(DATA IN THIS EXERCISE)

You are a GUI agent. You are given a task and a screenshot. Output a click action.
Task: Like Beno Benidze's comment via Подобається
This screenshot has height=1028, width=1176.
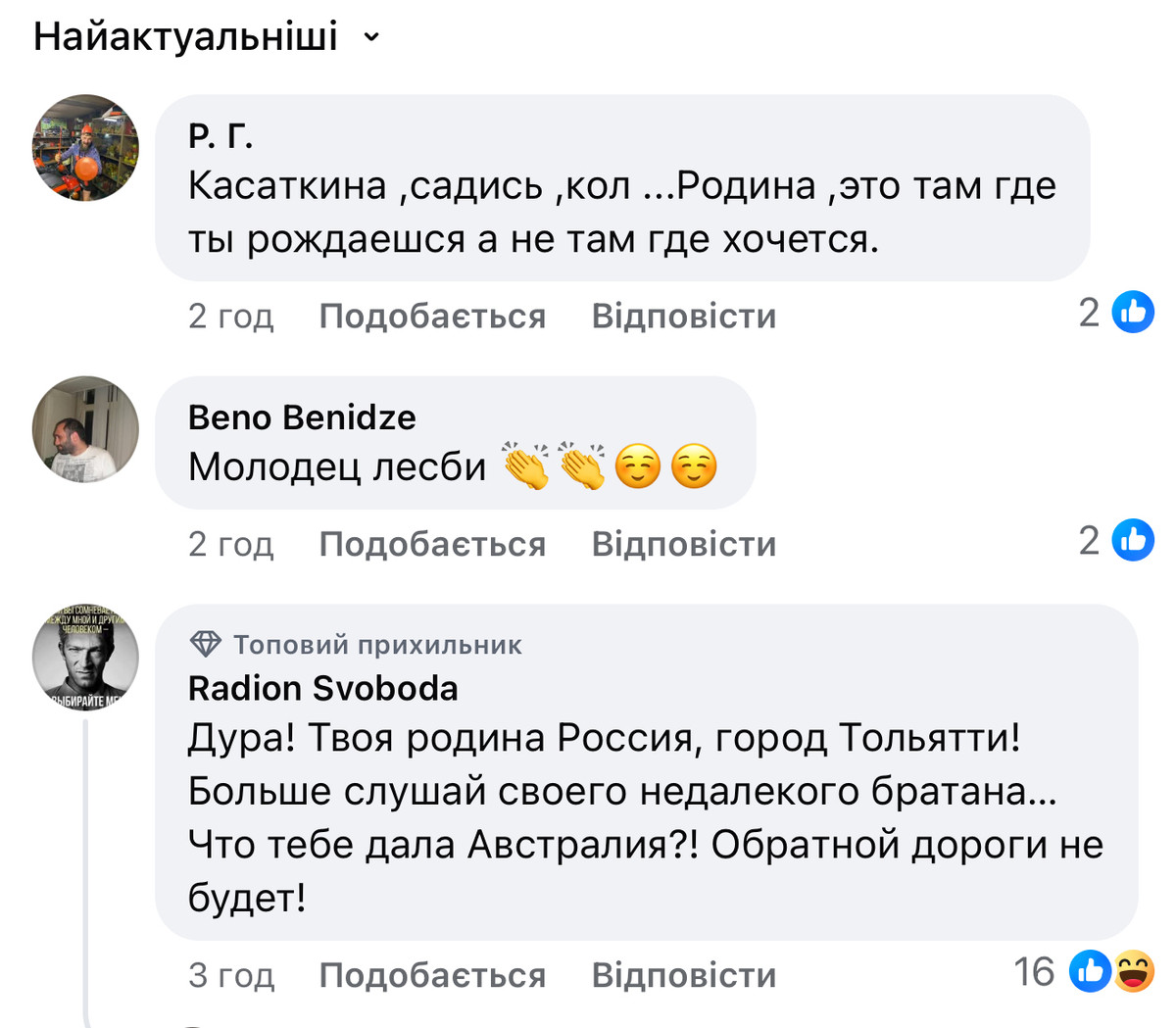[x=432, y=544]
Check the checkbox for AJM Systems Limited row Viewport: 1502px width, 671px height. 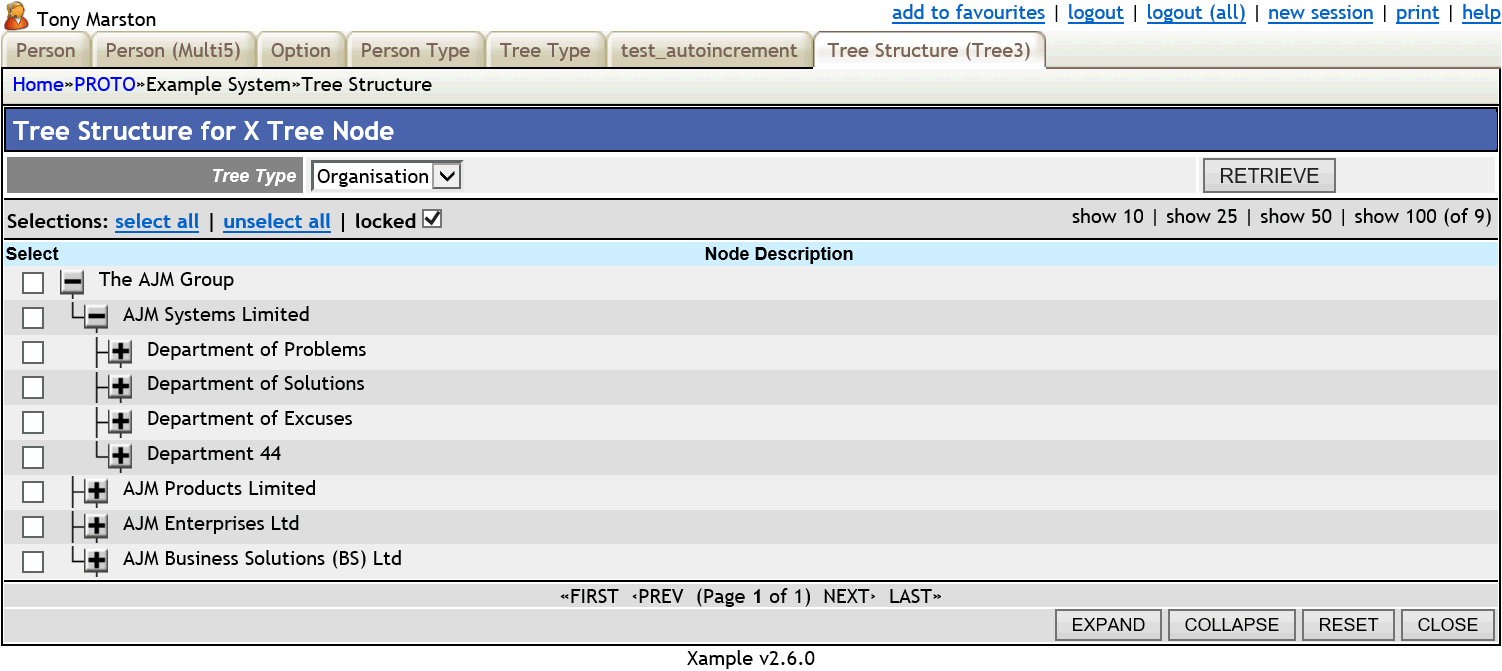tap(32, 317)
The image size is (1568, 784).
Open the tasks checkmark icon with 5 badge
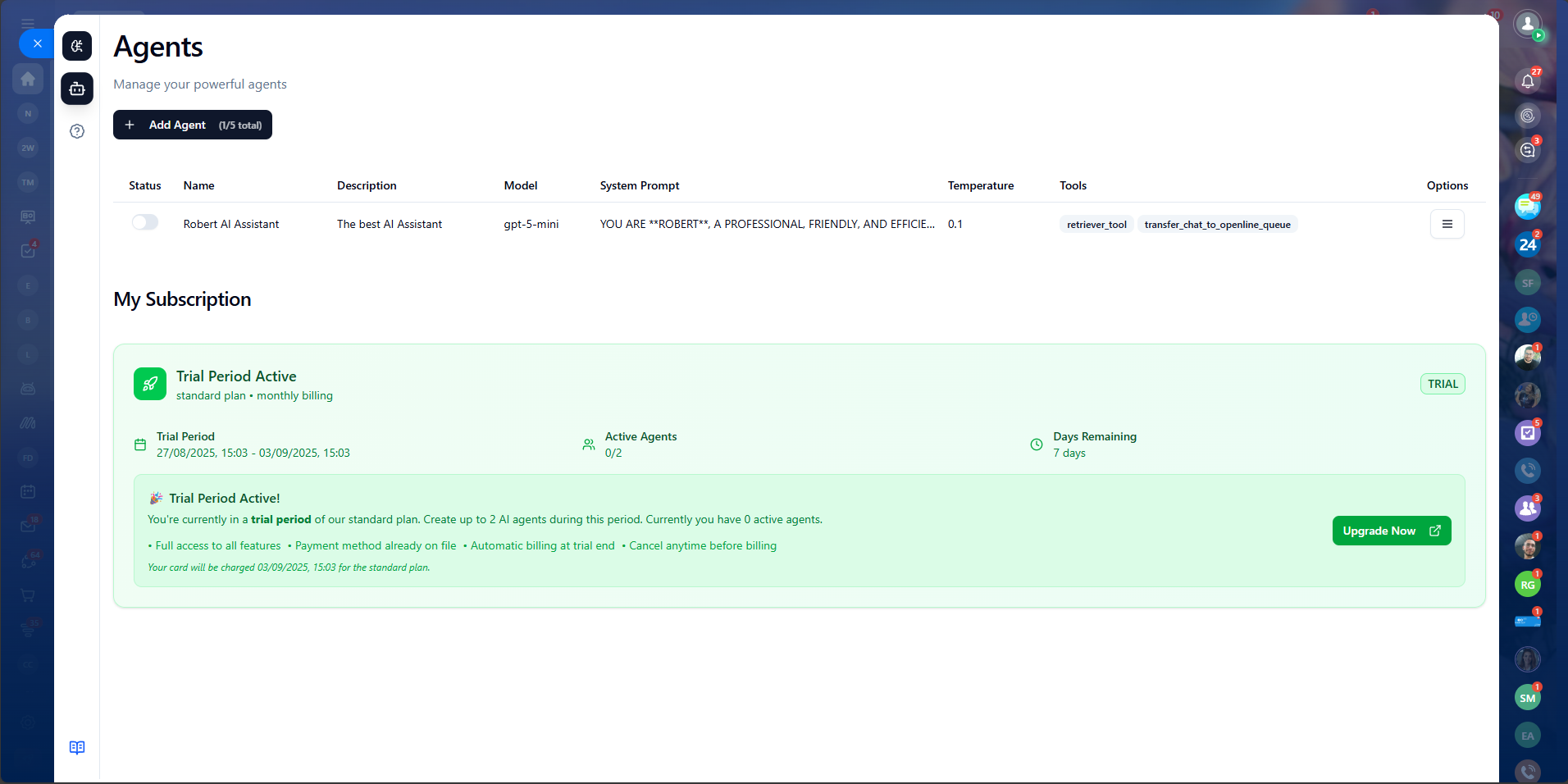tap(1527, 432)
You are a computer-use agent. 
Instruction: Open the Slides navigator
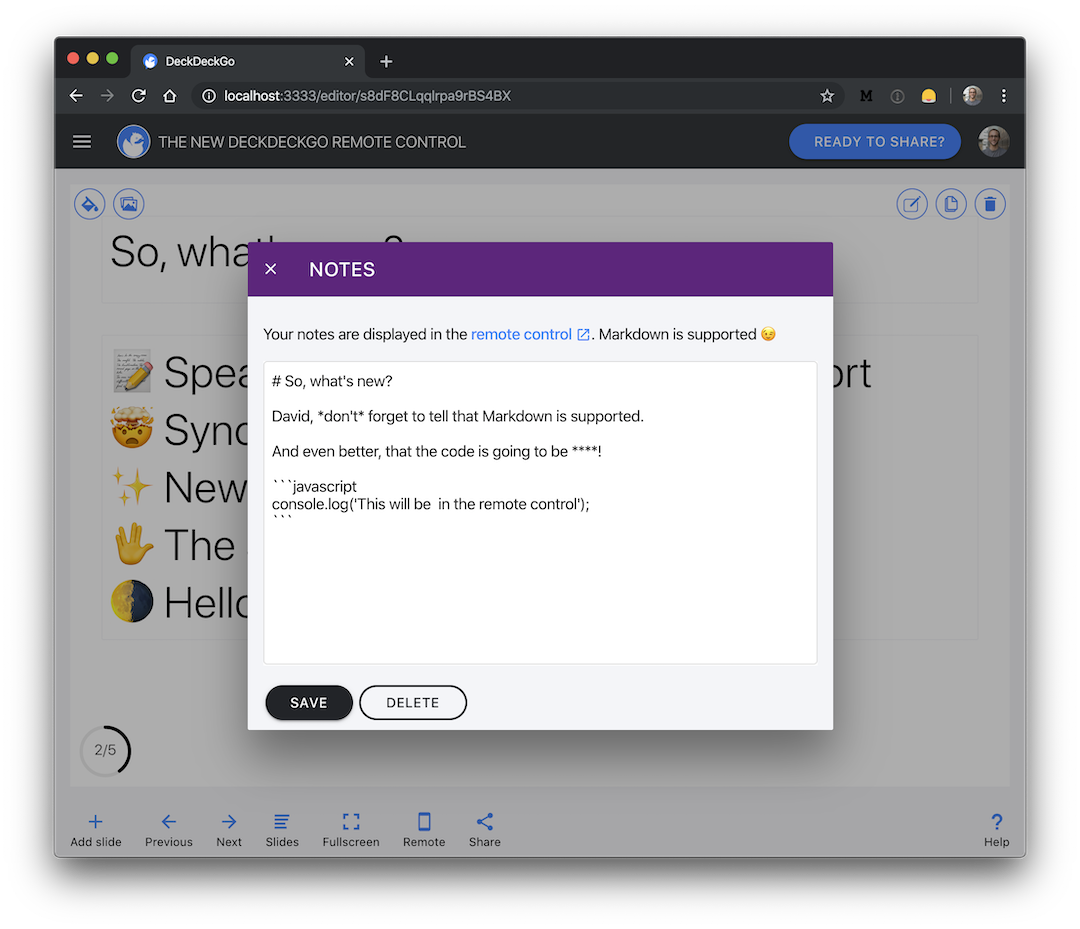tap(281, 828)
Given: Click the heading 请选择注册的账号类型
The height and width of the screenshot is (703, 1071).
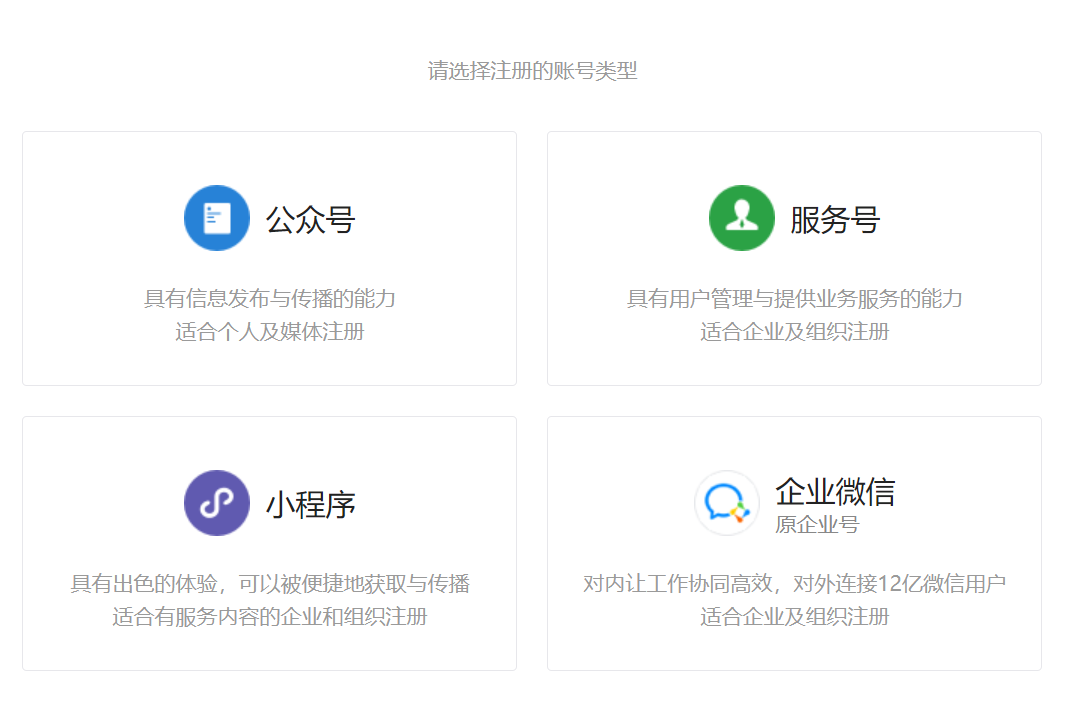Looking at the screenshot, I should [x=535, y=70].
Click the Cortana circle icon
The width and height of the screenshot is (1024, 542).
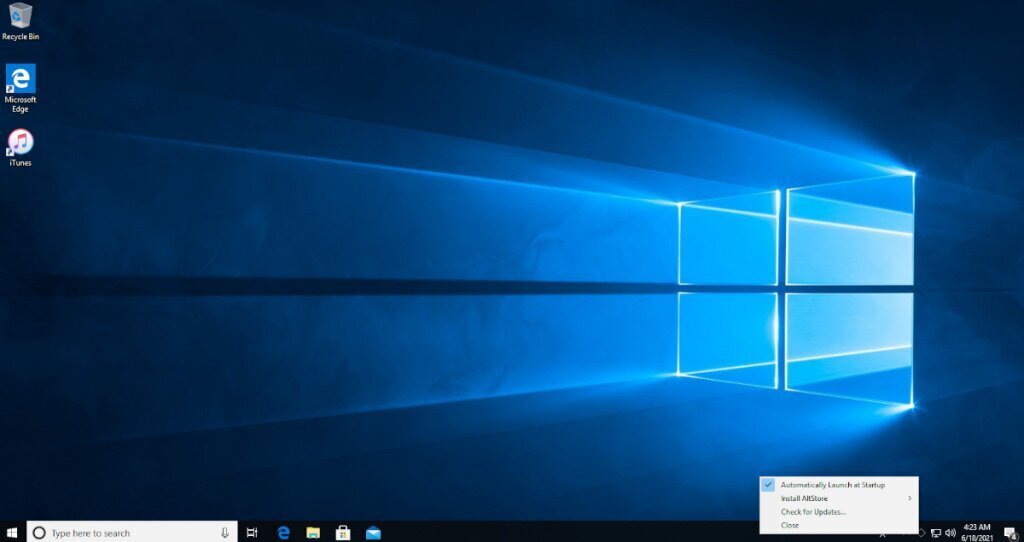point(39,533)
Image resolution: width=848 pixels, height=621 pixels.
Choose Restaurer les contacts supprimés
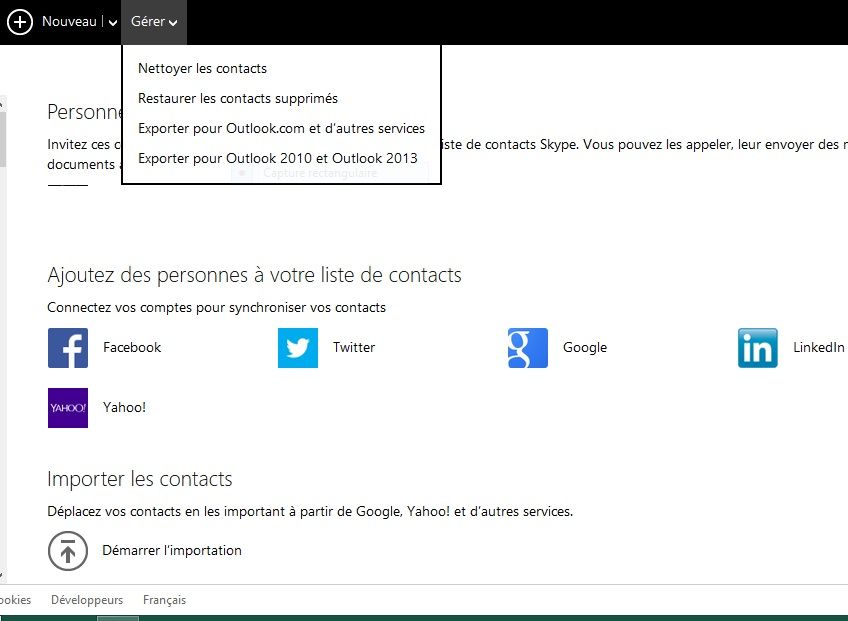237,99
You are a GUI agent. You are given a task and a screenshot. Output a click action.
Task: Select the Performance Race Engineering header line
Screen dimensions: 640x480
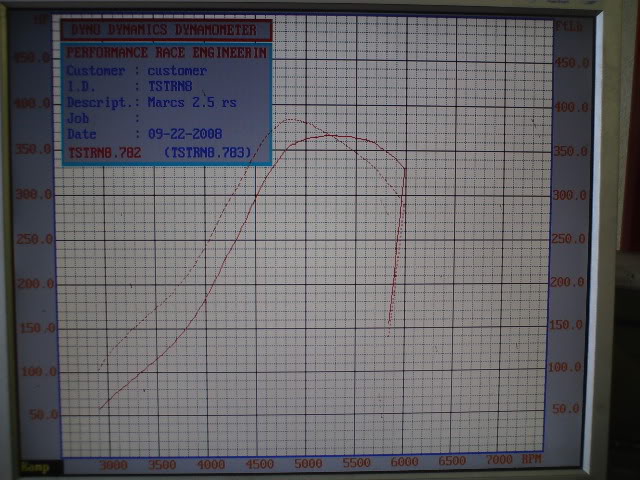pyautogui.click(x=166, y=53)
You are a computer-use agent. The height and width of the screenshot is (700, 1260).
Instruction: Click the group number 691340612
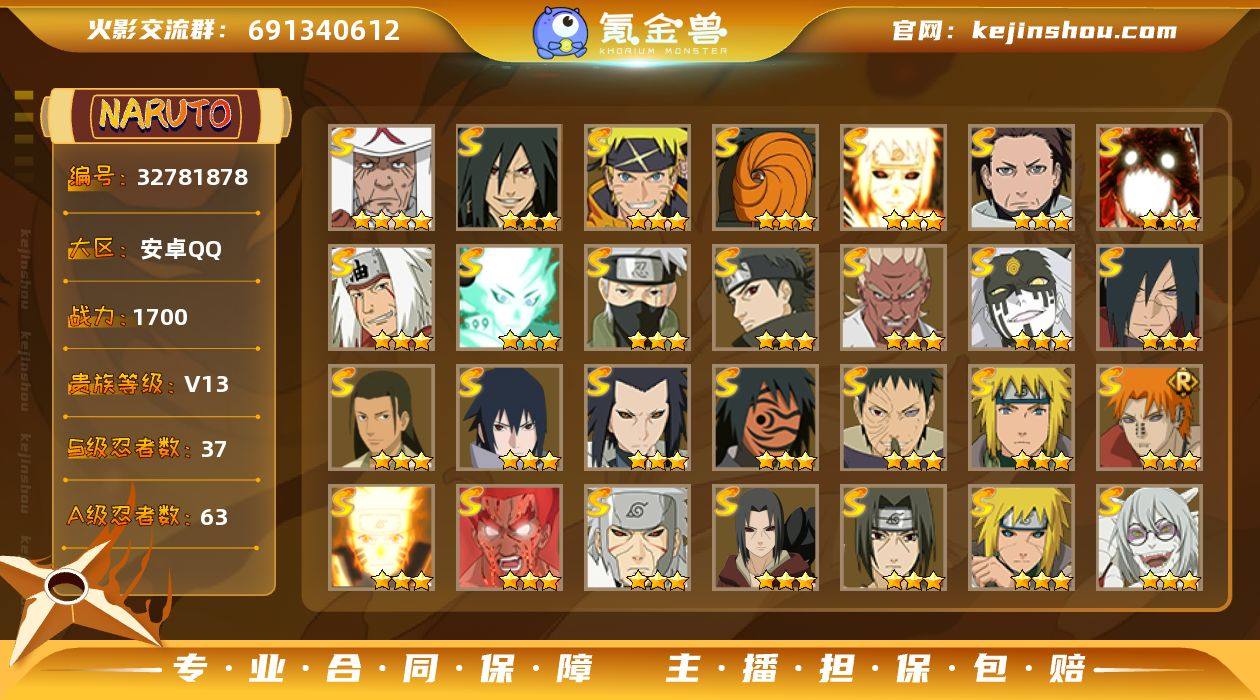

(End DATA IN THIS EXERCISE)

REQUIRED ACTION :: Copy each line of the records containing the string "computer".

TASK SOLUTION ::
You are a computer-use agent. 
You are a computer-use agent. The height and width of the screenshot is (700, 1260).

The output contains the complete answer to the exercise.